L'État n'est rien d'autre qu'une association d'individus qui sont d'accord entre eux pour se faire appeler l'État. Ils se sont fixé pour objectif d'exercer le monopole légal de la violence et de l'extorsion de fonds. Si l'impôt, payé sous la contrainte, est impossible à distinguer du vol, il s'ensuit que l'État, qui subsiste par l'impôt, est une vaste organisation criminelle, bien plus considérable et efficace que n'importe quelle mafia privée ne le fut jamais.
Pour résumer, la philosophie sociale utilitariste considère comme « bonne » toute politique qui produit « le plus grand bien pour le plus grand nombre », chaque personne comptant « également » dans cette somme, et le « bien » étant défini comme la plus grande satisfaction possible des désirs purement subjectifs des individus composant la société. A l'instar de l'économiste (nous y reviendrons plus loin), l'utilitariste se présente comme « scientifique » et« non engagé », il soutient que sa doctrine est essentiellement neutre par rapport aux valeurs; il prétend ne pas imposer les siennes propres puisque ce qu'il propose n'est que la plus grande satisfaction possible des désirs et besoins de la population.

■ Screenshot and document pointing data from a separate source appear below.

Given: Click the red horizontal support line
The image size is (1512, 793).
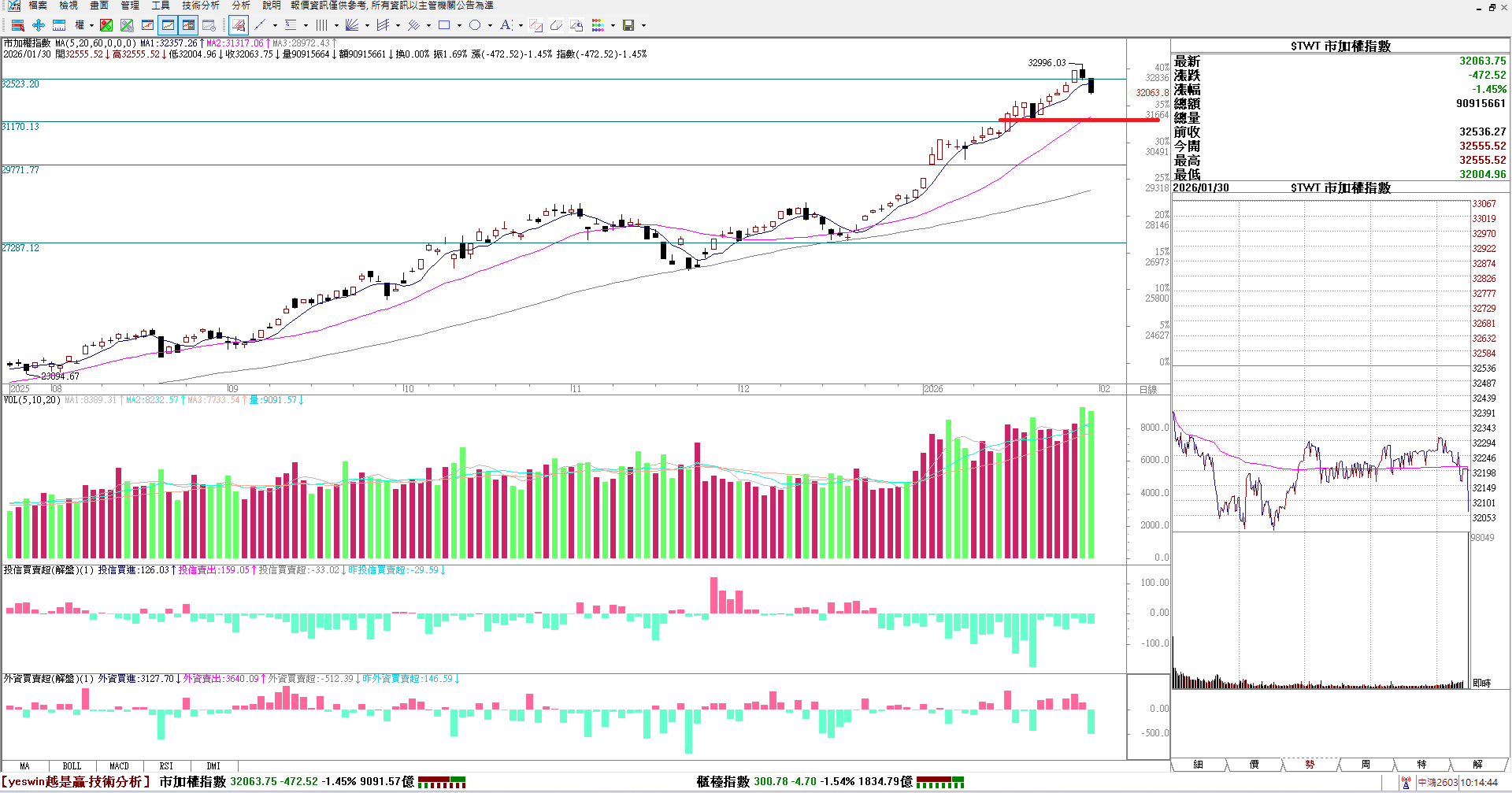Looking at the screenshot, I should pos(1079,120).
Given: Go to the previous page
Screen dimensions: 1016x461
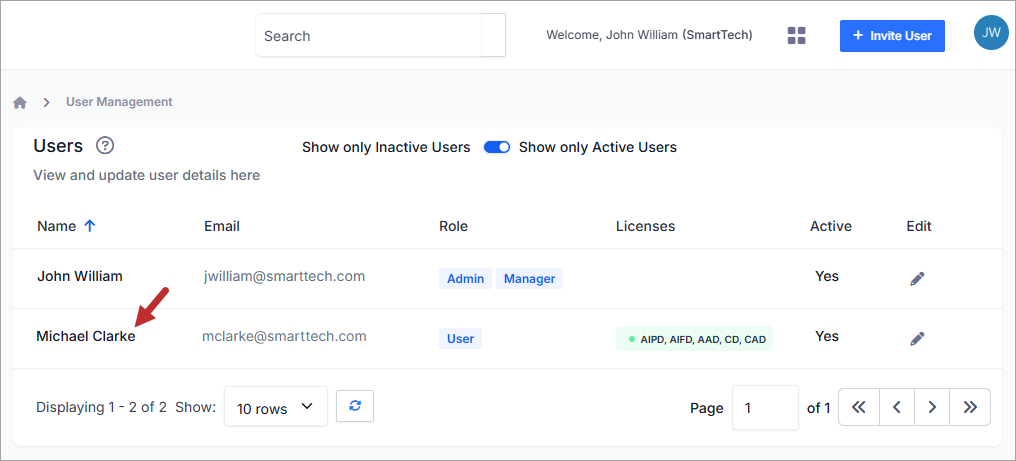Looking at the screenshot, I should click(897, 407).
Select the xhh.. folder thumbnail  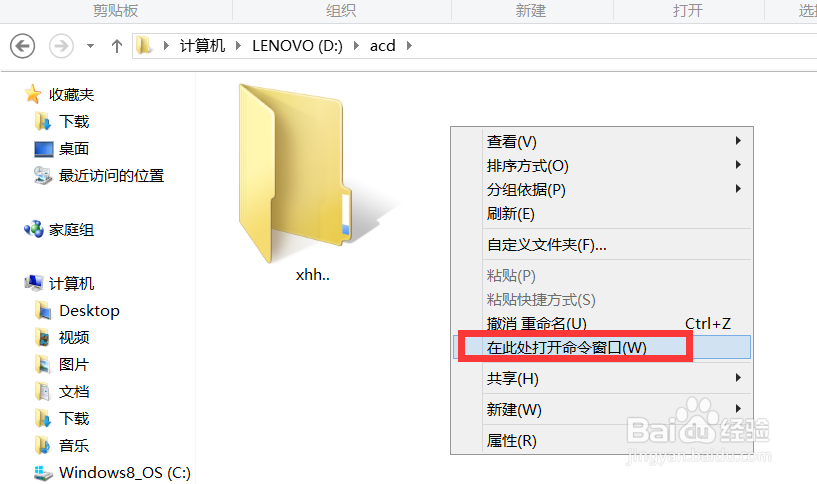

Or, cette doctrine n'est en rien scientifique et d'aucune manière exempte de jugements de valeur. En premier lieu, pourquoi « le plus grand nombre » ? Pourquoi l'éthique favoriserait-elle ce que veut le plus grand nombre à l'encontre du plus petit nombre ? Qu'y a-t-il de si admirable dans le « plus grand nombre » ? Imaginons une société où la vaste majorité des gens abhorrent les rouquins et rêvent de les tuer ; il se trouve en plus que les rouquins y sont peu nombreux. Devons-nous admettre qu'il est « bon » que la (vaste) majorité massacre les rouquins ? Sinon, pourquoi ? Le moins que l'on puisse dire est que l'utilitarisme ne suffit guère à construire une argumentation en faveur de la liberté et du laissez-faire. (p. 324)
Par exemple, l’économiste Tartempion prédit une récession sévère dans les six mois ; en réaction, les hommes de l’Etat prennent des mesures pour combattre la récession supposée imminente, le public et le marché boursier réagissent et ainsi de suite, si bien que la récession annoncée ne se produit jamais. Cela veut-il dire que Tartempion fondait ses prédictions sur des théories erronées, ou que les théories étaient correctes mais inappropriées à la situation réelle, ou au contraire qu’il avait “en fait” raison mais que la promptitude de la réaction a empêché l’événement que l’on redoutait ? Il n’y a aucun moyen d’en décider.